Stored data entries
=== Section Start ===

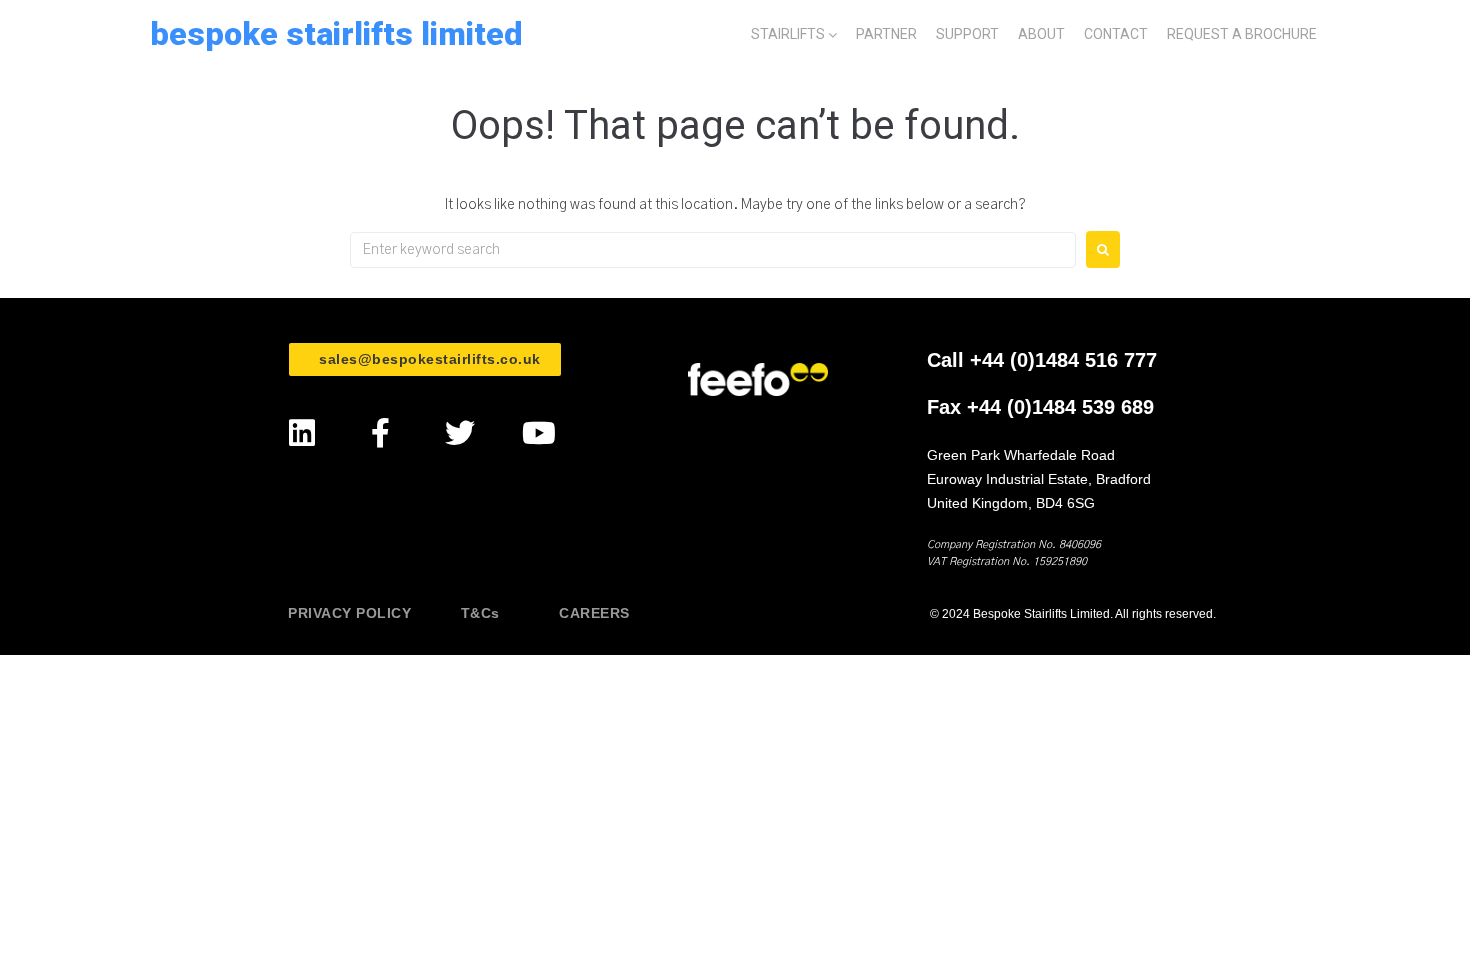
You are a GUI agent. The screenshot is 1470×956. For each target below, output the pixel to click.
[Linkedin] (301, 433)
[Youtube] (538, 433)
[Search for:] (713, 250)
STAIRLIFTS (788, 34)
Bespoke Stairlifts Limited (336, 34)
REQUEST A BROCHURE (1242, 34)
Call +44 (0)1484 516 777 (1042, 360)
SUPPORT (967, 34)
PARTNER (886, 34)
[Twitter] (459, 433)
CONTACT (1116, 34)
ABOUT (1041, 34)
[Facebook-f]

=== Section End ===

■ **EXERCISE REQUIREMENTS**: Give every record again word for word, pictures excluded.

■ **RESULT OF THIS EXERCISE**:
You are a GUI agent. The screenshot is 1470×956. For each target below, output the pixel to click.
[Linkedin] (301, 433)
[Youtube] (538, 433)
[Search for:] (713, 250)
STAIRLIFTS (788, 34)
Bespoke Stairlifts Limited (336, 34)
REQUEST A BROCHURE (1242, 34)
Call +44 (0)1484 516 777 (1042, 360)
SUPPORT (967, 34)
PARTNER (886, 34)
[Twitter] (459, 433)
CONTACT (1116, 34)
ABOUT (1041, 34)
[Facebook-f]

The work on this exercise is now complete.